One talk that caught my attention was by Kannan Soundarajan. Apparently it is known that, if you choose a random character of the symmetric group and evaluate it on a random group element, then the probability that the result is 0 tends to 1 as the degree of the symmetric group grows. He and his coauthor had attacked a different question: what if instead you choose a random entry of the character table (that is, a random character evaluated on elements of a random conjugacy class)? What changes is that we are choosing a random conjugacy class instead of a random group element. The conjugacy class sizes in the symmetric group vary from tiny (the transpositions) to huge, essentially a fraction 1/n of the group order for the symmtric group of degree n, for elements with a cycle of length close to n. They cannot prove that the entry is zero with high probability, but can show that for a fixed prime the entry is divisible by that prime with high probability. (“Random” here means “from the uniform distribution”.)
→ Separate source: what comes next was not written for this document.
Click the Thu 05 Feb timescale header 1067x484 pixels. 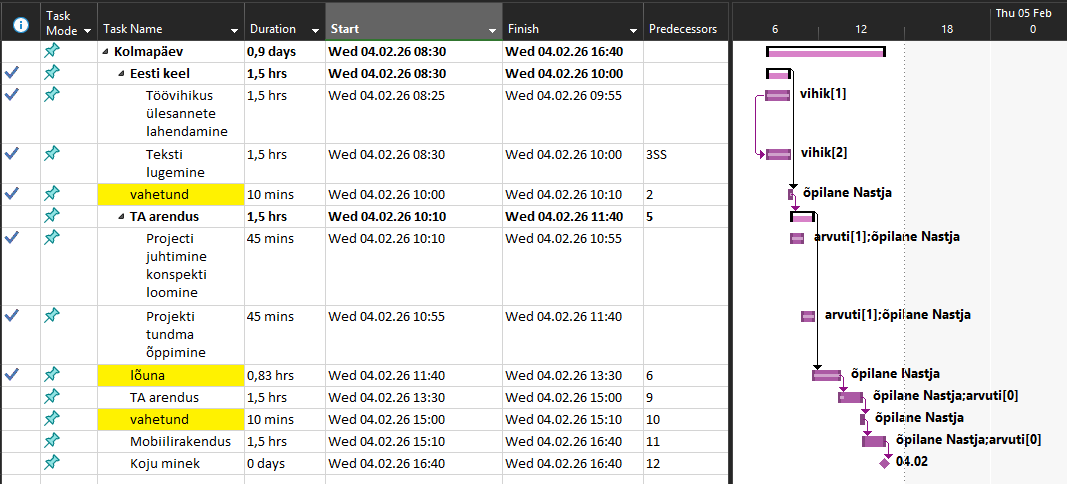pos(1023,14)
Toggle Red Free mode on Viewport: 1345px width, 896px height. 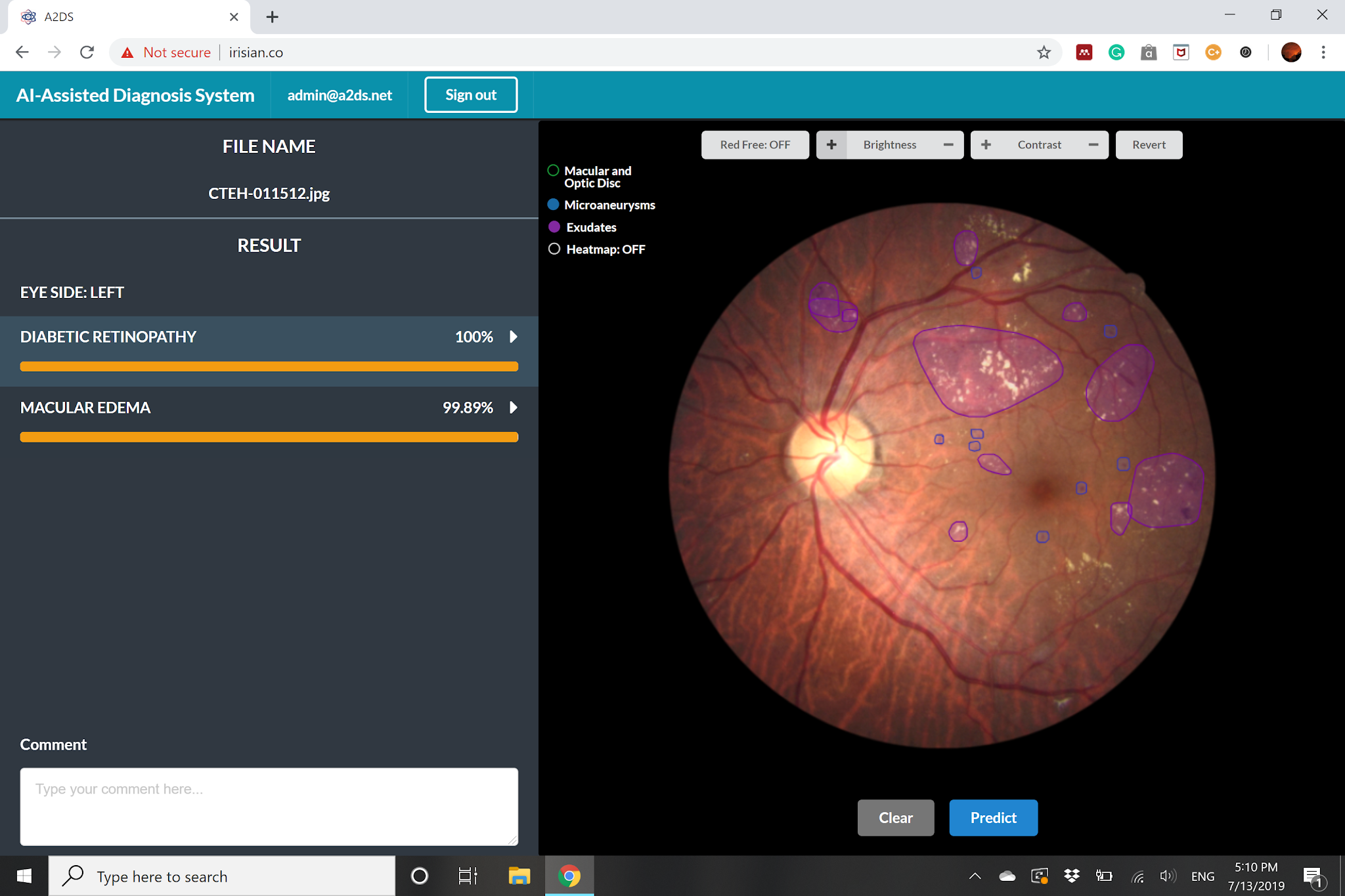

I could see no reason for choosing the character at random. It seemed to me more natural to use the Plancherel measure, which makes the probability of a character proportional to the square of its degree (so that, in the symmetric group, the probability of the character indexed by a partition λ is equal to the number of pairs of Young tableaux of shape λ divided by n!. This gives two further problems, since we may choose a random element or a random conjugacy class. I don’t know whether this variant is easier or harder than using the uniform distribution.
As to distribution of group elements, there has been a lot of research on choosing a random element in an arbitrary group, for example using the “product replacement algorithm”. For a random conjugacy class, this can be chosen by taking a random walk on the commuting graph. In fact in the symmetric group it is easy to choose a random element: take an integer between 0 and n!−1, write it in “factoradic” form, and decode this into a permutation.
I will finish this account with a brief mention of the public lecture by Ram Murty, entitled “Ramanujan, number theory and the pandemic”. Ramanujan had been faced with the problem of finding a power series expansion for the Lambert w-function, the inverse of the function mapping z to zez. To do this, he re-invented the Lagrange inversion formula. The Lambert function appears in solving the basic differential equation of the SIR model (susceptible, infected, recovered) of the spread of an epidemic.